US jobless rate soars. Is it the new France?
For the past 20 years or so, no matter how badly the economy slumped, Americans could always console themselves: "At least, we're not France."
Now, in terms of joblessness, the US is France.
And with Thursday's release of US unemployment figures, the odds are rising that it's going to be worse off than France.
Mon Dieu! The mighty unfettered Yankee jobs machine outdone by those central-planning, inflexible dirigistes? Say it ain't so, Jacques!
Or at least tell us what we need to learn.
Parity in April
First the numbers. In April, US and French unemployment reached parity: 8.9 percent. On Thursday, the US Labor Department reported that contained some good news but also showed that the US rate jumped to 9.4 percent in May. The comparable French number won't be out for another few weeks.
What that means is that the central assumption about unemployment that has reigned for the past two decades on both sides of the Atlantic is now being called into question, says John Schmitt, senior economist at the Center for Economic and Policy Research in Washington, D.C., in a telephone interview. "This isn't supposed to be happening, according to the standard view."
Since the mid-1980s, the US has had lower unemployment than France – and, with a few exceptions, western Europe as a whole. The theory was that US labor markets are more flexible and thus can adjust to shocks better than Europe's highly unionized system where it's harder to fire people and unemployment benefits are more generous.
This time, however, that flexibility isn't working – or at least not working well enough to keep the unemployment rate from hitting its highest level in 26 years. So is America's vaunted labor flexibility not the key to low unemployment that we thought it was?
Sea change or a lag?
To be fair, it's too early to judge long-term US and European labor performance. It's only one month's data point. There may be a lag effect at work, since the recession seems to be easing on this side of the Atlantic while it appears to be picking up speed on the Continent.
But consider this: For all of the 1960s and much of the '70s, Europe had less unemployment than the US (even after accounting for the differences before the methods of unemployment reporting were harmonized), says Mr. Schmitt. (See his recent paper here.) And today, Europe itself is highly diverse with low jobless-benefits Spain struggling with 18.1 percent unemployment while highly unionized, generous-benefits Denmark sits at 5.5.
So if it's not flexibility, why has America's unemployment picture been so much better than Europe's for the past 20-plus years?

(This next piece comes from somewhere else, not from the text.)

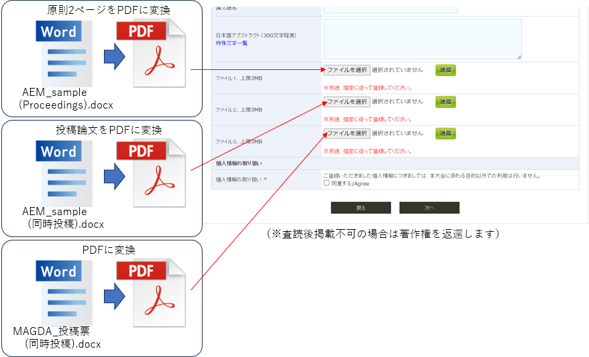Viewport: 589px width, 357px height.
Task: Click the Word icon for AEM_sample (Proceedings).docx
Action: [65, 53]
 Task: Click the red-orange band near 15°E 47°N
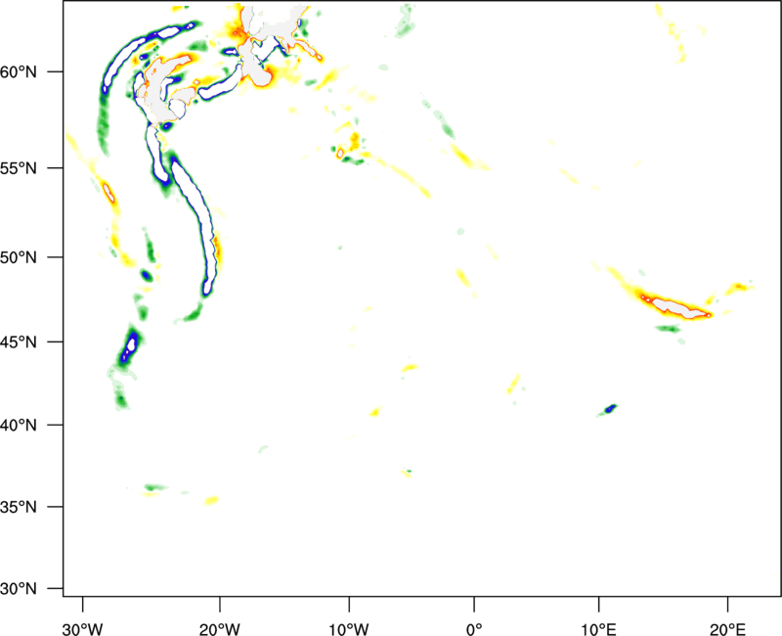click(674, 308)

There are many potential answers. Schmitt points to Europe's macroeconomic policies that have left interest rates too high and provided too little stimulus when times got tough.
This time, again, Americans have proven far more bold (or reckless) than the Europeans in cutting rates and busting government budgets to get the economy moving. The next several months will tell whether that experiment has worked – and if we have something to learn from the Europeans or if, indeed, they still have something to learn from us.